Constraints of Collective Consciousness
Margaret Mead famously said, “Never doubt that a small group of thoughtful, committed citizens can change the world; indeed, it’s the only thing that ever has.” And ever since, this has been the rallying cry of every small group of thoughtful, committed citizens united in their effort to change the world. But there area few things Margaret forgot to mention.
- There are a lot of thoughtless, aimless citizens who are keen to keep the world just the way it is.
- Some of them have a lot of power; others have a lot of money.
- They can unite in common cause too.
- Unity sometimes demands the suspension of skepticism for the sake of consensus.
Of these, the last one worries me most. For instance:
The diverse category of “Progressives” is mostly united in their convictions about civil rights, democracy, justice and decency, although they may differ in their understandings of each of these topics.

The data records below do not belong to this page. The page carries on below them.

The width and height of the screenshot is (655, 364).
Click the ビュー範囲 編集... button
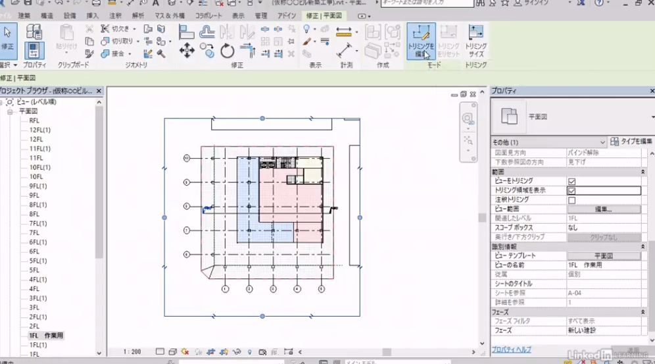coord(603,209)
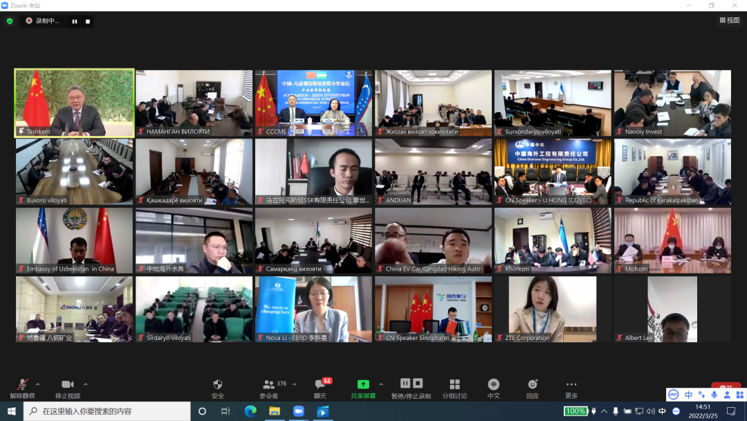Image resolution: width=747 pixels, height=421 pixels.
Task: Open Breakout Rooms (分组讨论)
Action: tap(454, 384)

They are also mostly united in the opinion that anthropic global climate change (AGCC) is largely due to humans’ carbon dioxide emissions from burning fossil fuels for energy. As a consequence of the latter, they are mostly enthusiastic about the replacement of fossil fuels with “renewable” energy sources like solar panels and windmills — so much so that they are happy to ignore the relative puniness of such sources, their intermittent availability and the long-term costs of their maintenance and replacement. Anyone who raises these issues is immediately suspected of working for the fossil fuel industry and is apt to be summarily disowned by Progressives everywhere, who must maintain consensus if they are going to change the world.
Another opinion every good Progressive is required to hold is that even a tiny amount of radioactive material is certain to cause countless horrible deaths, and therefore no nuclear fission power plants (NPP) should ever be allowed to replace the fossil fuel power plants (FFPP). Unfortunately, this opinion is utter nonsense.

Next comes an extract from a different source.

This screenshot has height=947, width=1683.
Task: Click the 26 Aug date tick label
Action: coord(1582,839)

“Aha!” you say, “another lobbyist for the nuclear power industry!” Nope. I just pay attention to the science and the data. Radiation is, as the Earth is described in the Hitchhiker’s Guide to the Galaxy, “mostly harmless.” We are all exposed to it constantly, from our own bones if nothing else, and whatever damage it does to our DNA is usually healed within minutes by the repair mechanisms we had to evolve in order to stay alive with an oxygen metabolism in the first place. People who live in places like the Ramsar province of Iran or the Kerala Coast in India have been shown to suffer less from cancer and other radiation-associated diseases than the population at large. (Don’t believe me; look it up!)

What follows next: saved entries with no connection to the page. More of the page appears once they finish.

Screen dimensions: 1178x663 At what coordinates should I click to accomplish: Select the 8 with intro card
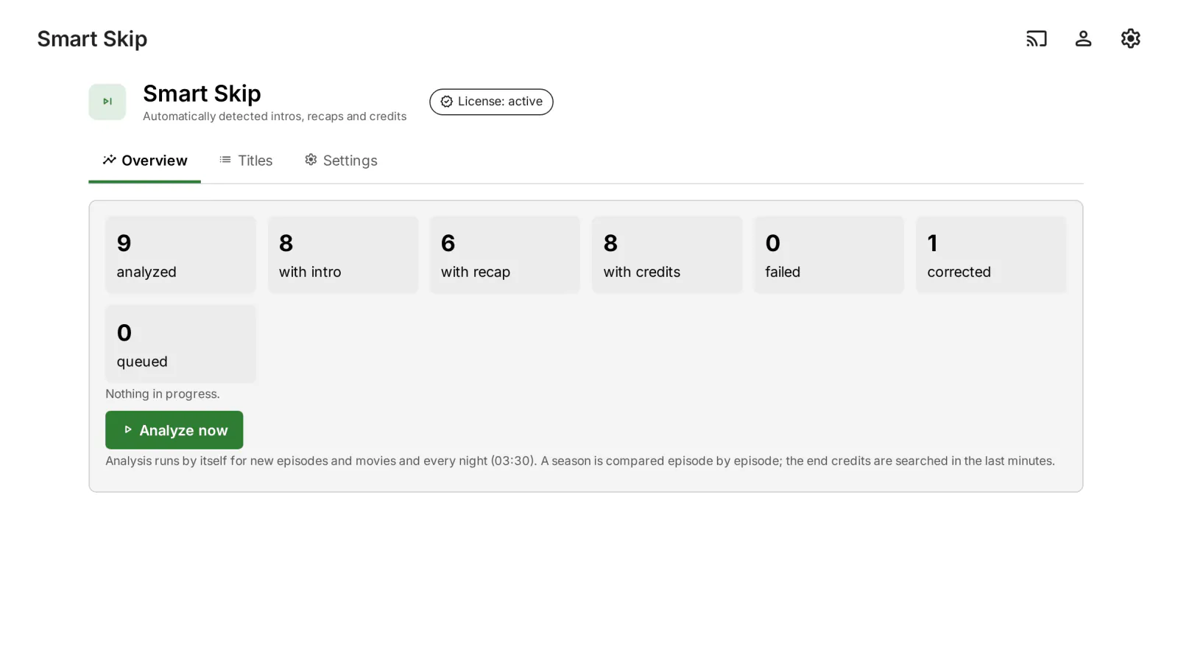(x=343, y=255)
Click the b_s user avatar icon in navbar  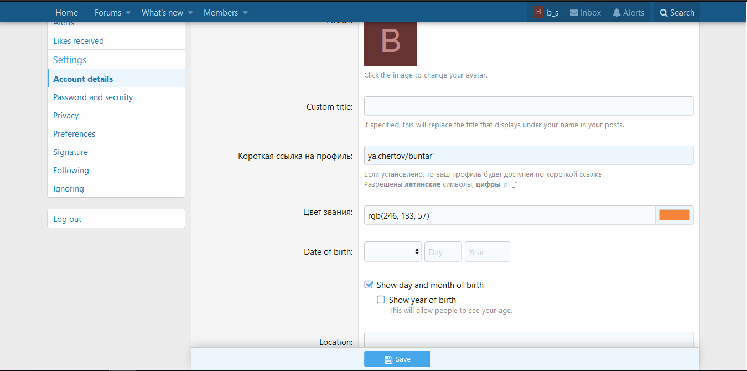pyautogui.click(x=538, y=12)
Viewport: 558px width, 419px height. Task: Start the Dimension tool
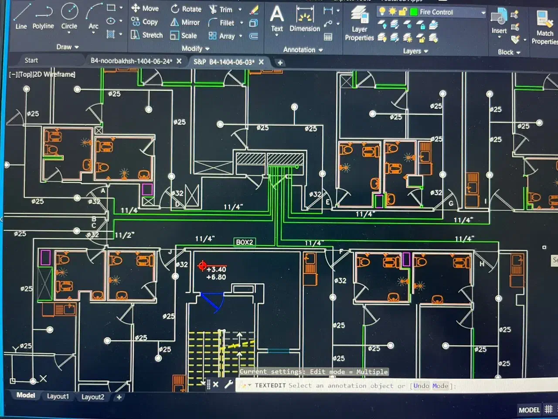click(305, 20)
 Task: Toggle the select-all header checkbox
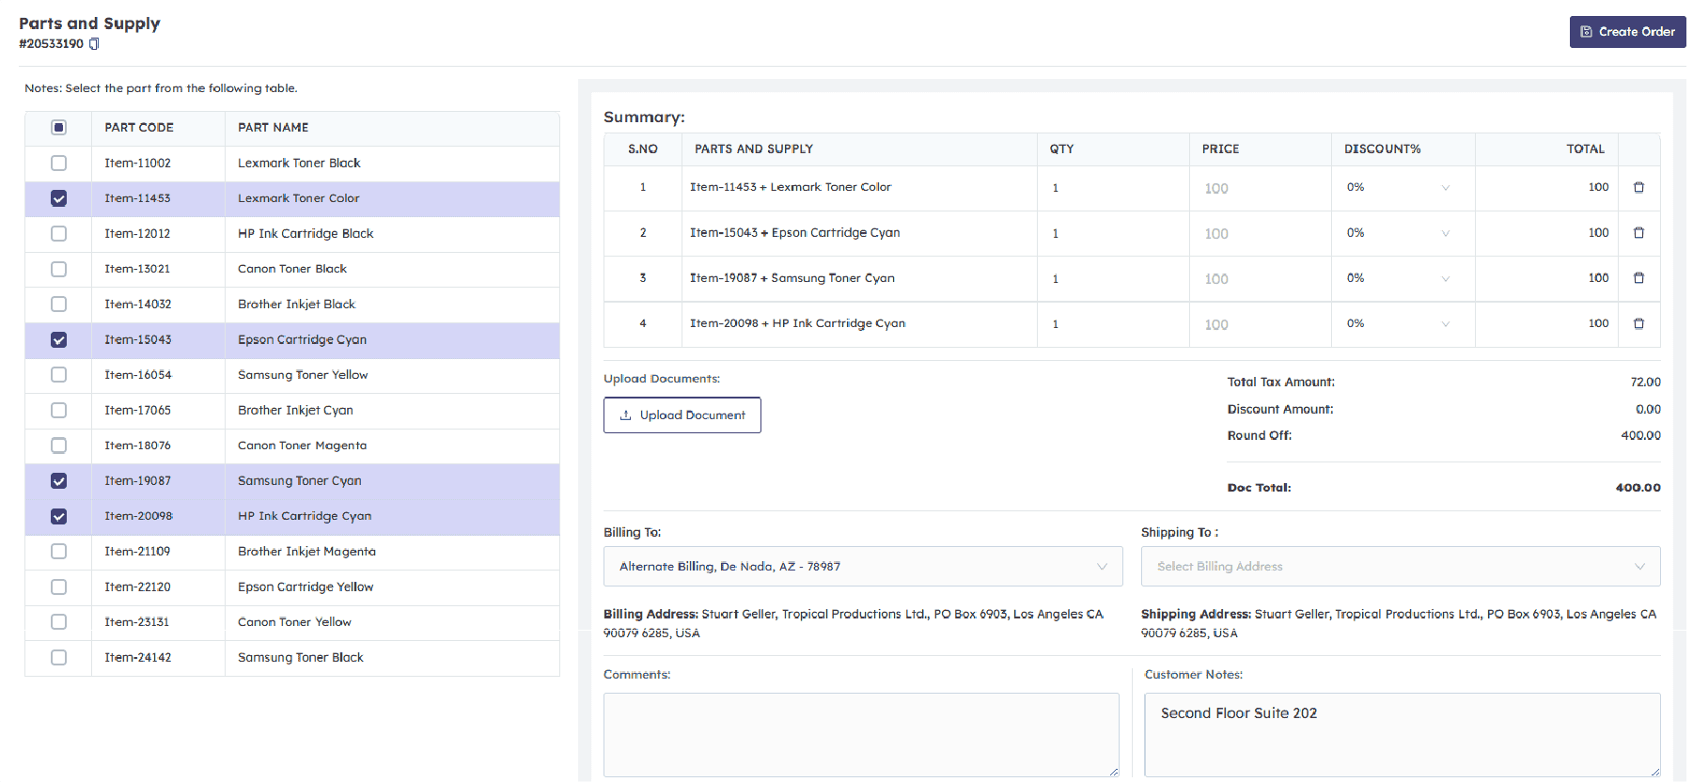pyautogui.click(x=59, y=128)
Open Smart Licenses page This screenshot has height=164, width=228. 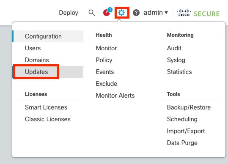[46, 107]
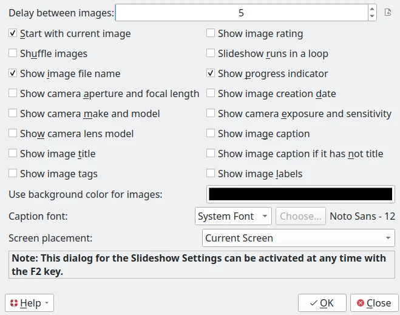Open the black background color picker
The height and width of the screenshot is (315, 400).
(x=300, y=194)
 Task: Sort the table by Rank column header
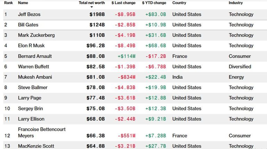(x=8, y=3)
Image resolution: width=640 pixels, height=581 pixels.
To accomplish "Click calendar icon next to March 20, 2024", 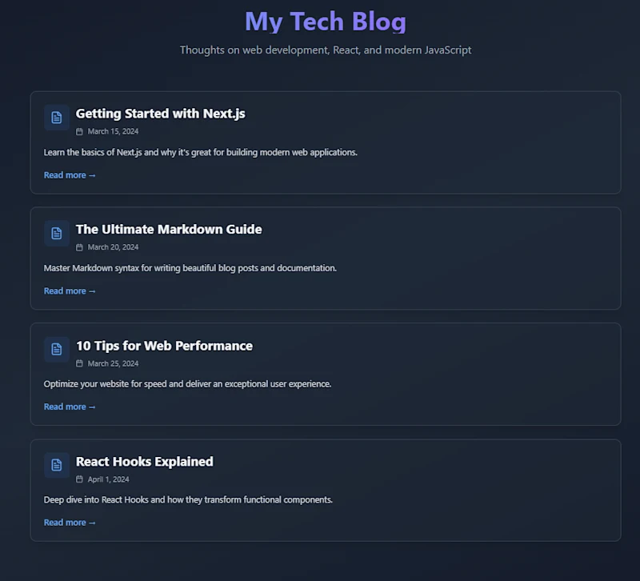I will click(79, 247).
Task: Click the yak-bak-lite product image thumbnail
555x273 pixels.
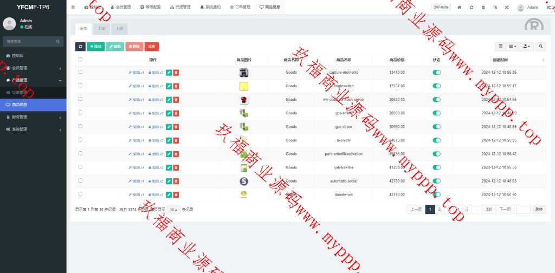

But in the last quarter of the 20th Century it became a mandatory conviction of any good Progressive that anything with the word “nuclear” in it was the work of Satan. Considering the psychological trauma of the Cold War years, this attitude was understandable — if indefensible, since it conflated nuclear power with nuclear weapons. The actual relationship between those two things is complex, like the actual biological effects of radiation; so it was simpler to just attack anything with the N-word in it. This was so successful that regulatory agencies like the NRC and the IAEA adopted ludicrous policies like Linear, No Threshold (LNT) model of radiation risk and the concomitant ALARA (As Low As Reasonably Achievable) criterion for radioactivity releases from a reactor, which has since been used to make NPP too expensive and difficult to build, even though they were cheap and reliable in the 1970s and we have since learned how to make them much better for less.
So today I face expulsion from my own natural alliance — Progressives — for espousing the one course of action — nuclear power — that could save civilization from AGCC without just turning off the electrical power needed to keep us alive and facilitate restoration of Nature. But I won’t say things that are patently false just to retain my Progressive credentials.